Nasheed Malik, an analyst at Topline Securities, confirmed that Pakistan’s textile exports experienced their eighth consecutive month of decline on a year-on-year basis. In May 2023, textile exports reached $1.32 billion, indicating a 7% month-on-month increase. In terms of Pakistani Rupees (PKR), the exports amounted to Rs377 billion, reflecting the same 7% month-on-month growth. Notably, value-added textile exports recorded $889 million, showing a 3% increase from the previous month.
Among the value-added products, towels, ready-made garments, and knitwear witnessed respective month-on-month increases of 10%, 8%, and 3%. However, bedwear experienced an 8% decline. On the other hand, basic textiles saw a remarkable 31% month-on-month increase, with cotton cloth alone increasing by 19%. In terms of volume, ready-made garments and towels increased by 8% and 5%, respectively.
Furthermore, cotton yarn and cotton cloth surged by 64% and 22% in volume, respectively. This positive trend in basic textiles can be attributed to improved orders from countries such as China and Bangladesh.
However, when compared to May 2022, Pakistan’s textile exports witnessed a year-on-year decline of 20% (with a 17% increase in PKR terms). This decline was primarily driven by a 21% decrease in value-added products and a 19% decline in the basic segment. Value-added exports experienced declines in bedwear, knitwear, ready-made garments, and towels, which decreased by 28%, 22%, 17%, and 5% respectively, on a year-on-year basis.
During the 11-month period of fiscal year 2023, Pakistan’s textile exports totalled $15.03 billion, representing a 15% year-on-year decrease (with an 18% increase in PKR terms). Basic textiles recorded a 22% decline, while value-added products declined by 13% compared to the previous year. Notably, volumetric exports of ready-made garments and knitwear increased by 46% and 9% respectively during this 11-month period.
The devaluation of the Pakistani rupee is believed to have had a positive impact on these labour-intensive segments. However, it is anticipated that textile exports for the fiscal year 2023 will range between $16-16.5 billion, indicating a decline of approximately 16% compared to the previous fiscal year.

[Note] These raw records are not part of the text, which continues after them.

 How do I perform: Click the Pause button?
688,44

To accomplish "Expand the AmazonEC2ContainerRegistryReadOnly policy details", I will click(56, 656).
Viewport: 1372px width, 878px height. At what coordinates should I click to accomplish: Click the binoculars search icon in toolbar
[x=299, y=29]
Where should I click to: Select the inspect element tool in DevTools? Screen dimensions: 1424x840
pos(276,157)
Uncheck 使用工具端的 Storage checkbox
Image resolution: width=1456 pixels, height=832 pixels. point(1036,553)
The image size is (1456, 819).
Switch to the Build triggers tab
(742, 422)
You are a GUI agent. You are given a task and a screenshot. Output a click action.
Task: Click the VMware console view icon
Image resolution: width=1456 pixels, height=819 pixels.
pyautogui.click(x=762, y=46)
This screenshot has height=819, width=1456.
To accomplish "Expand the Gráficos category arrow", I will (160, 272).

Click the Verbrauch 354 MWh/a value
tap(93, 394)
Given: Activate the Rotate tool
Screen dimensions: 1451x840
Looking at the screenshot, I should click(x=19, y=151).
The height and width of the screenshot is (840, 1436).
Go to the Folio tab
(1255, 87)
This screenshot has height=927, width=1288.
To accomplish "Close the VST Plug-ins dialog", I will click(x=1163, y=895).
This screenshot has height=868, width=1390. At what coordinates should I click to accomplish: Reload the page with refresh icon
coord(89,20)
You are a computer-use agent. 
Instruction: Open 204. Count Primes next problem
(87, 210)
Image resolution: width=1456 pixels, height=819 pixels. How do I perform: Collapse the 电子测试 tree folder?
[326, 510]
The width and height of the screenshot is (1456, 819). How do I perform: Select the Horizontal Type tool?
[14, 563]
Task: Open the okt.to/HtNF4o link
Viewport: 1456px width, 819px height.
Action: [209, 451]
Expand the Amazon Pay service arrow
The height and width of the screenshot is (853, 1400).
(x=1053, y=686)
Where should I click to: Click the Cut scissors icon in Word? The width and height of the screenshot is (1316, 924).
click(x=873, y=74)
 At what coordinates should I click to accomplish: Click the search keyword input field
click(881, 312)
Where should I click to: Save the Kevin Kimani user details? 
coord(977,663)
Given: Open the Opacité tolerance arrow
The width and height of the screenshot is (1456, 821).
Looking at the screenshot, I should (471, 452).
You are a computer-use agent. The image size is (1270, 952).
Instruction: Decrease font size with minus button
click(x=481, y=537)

Asim Hassan, an analyst at Insight Research, attributes the slowdown in textile exports to the global recession, lower export orders, and challenges within the domestic environment. Challenges in the domestic economy include the removal of subsidies, unavailability of locally produced cotton, delays in the clearance of imported cotton and other essential inputs, elevated gas and electricity tariffs, and increased finance costs.
Market experts anticipate an increase in volumetric terms for textile exports as the inventory pileup gradually declines and demand resurges at export destinations. However, the decline in product prices is likely to offset the impact. Furthermore, headwinds in the domestic economy will continue to hamper textile players, further exacerbating the challenges faced by the industry.